[Collected data]
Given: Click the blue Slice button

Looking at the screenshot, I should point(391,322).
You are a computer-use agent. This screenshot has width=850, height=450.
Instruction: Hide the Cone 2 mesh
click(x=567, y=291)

Problem to work on
The data is to be reproduced in full, every line intact.

Answer to this exercise
Given: Click the blue Slice button

Looking at the screenshot, I should point(391,322).
You are a computer-use agent. This screenshot has width=850, height=450.
Instruction: Hide the Cone 2 mesh
click(x=567, y=291)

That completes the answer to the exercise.